Stichwort Kindergarten: Über alle Fraktionen hinweg seien sich die Politiker einig, dass hier die Gebühren angepasst werden müssten, sagt Wehmann. „Ursprünglich sollten sie ein Drittel der Kosten decken; inzwischen reicht es kaum noch für 20 Prozent.“ Vor dem Hintergrund der Finanz-Probleme müsse man mit den Eltern reden. „Genau wie über die Kosten für das Mittagessen.“ Die 2,80 Euro würden kaum für die Lebensmittel reichen, die für die vor Ort vorbereiteten Essen benötigt würden.
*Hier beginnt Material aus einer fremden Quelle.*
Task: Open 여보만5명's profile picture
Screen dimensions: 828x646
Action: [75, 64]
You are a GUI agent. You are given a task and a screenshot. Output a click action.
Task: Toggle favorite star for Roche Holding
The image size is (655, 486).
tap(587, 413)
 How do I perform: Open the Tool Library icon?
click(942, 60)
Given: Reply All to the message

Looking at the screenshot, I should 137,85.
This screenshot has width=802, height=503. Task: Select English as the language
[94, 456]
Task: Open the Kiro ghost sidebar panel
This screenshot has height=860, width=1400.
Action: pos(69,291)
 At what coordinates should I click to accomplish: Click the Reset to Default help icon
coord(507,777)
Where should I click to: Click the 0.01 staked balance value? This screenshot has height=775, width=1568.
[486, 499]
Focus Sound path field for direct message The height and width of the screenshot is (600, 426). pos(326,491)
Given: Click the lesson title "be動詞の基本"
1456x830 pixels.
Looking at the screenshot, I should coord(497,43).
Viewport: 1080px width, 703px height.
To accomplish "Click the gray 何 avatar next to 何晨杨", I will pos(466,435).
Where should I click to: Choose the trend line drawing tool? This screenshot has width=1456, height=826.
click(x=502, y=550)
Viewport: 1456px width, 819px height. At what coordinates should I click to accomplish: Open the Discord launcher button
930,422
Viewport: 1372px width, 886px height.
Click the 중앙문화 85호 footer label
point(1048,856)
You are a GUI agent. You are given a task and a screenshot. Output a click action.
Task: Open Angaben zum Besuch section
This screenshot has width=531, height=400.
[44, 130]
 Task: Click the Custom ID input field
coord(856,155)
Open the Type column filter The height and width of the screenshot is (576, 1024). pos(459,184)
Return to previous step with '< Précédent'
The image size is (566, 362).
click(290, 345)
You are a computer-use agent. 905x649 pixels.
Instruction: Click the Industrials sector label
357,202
Auch das Heimathaus zählt zu den freiwilligen Leistungen. Bislang eine Art heilige Kuh. Wehmann schlägt nun vor, es einem Trägerverein zu überlassen: „So wie die Mühle in Lübberstedt.“ Er denkt dabei an den Heimatverein. Der müsse dann die Betriebskosten erwirtschaften. Größere Reparaturen könne weiterhin die Gemeinde übernehmen. Auf diese Weise würde Hambergens Haushalt letztlich auch deutlich entlastet.

Eine weitere Möglichkeit, den Haushalt zu entlasten, sieht Arend Wehmann außerdem im Bereich der Uwe-Brauns-Halle. „Sie wird schließlich stark von der Schule genutzt“, bemerkt der CDU-Mann. Er schlägt daher vor, die Samtgemeinde als Schulträger solle die Hälfte der Kosten für die Halle übernehmen. Auch dieser Vorschlag werde wohl Folgen für die Mitgliedsgemeinden haben, vermutet er. Denn Wehmann geht davon aus, dass die Samtgemeinde den Betrag über die Samtgemeindeumlage wieder reinholen müsse.

Aber was ist die Alternative? Sollte der Haushalt nicht genehmigt werden, stehen alle freiwilligen Leistungen auf der Kippe, fürchtet Wehmann.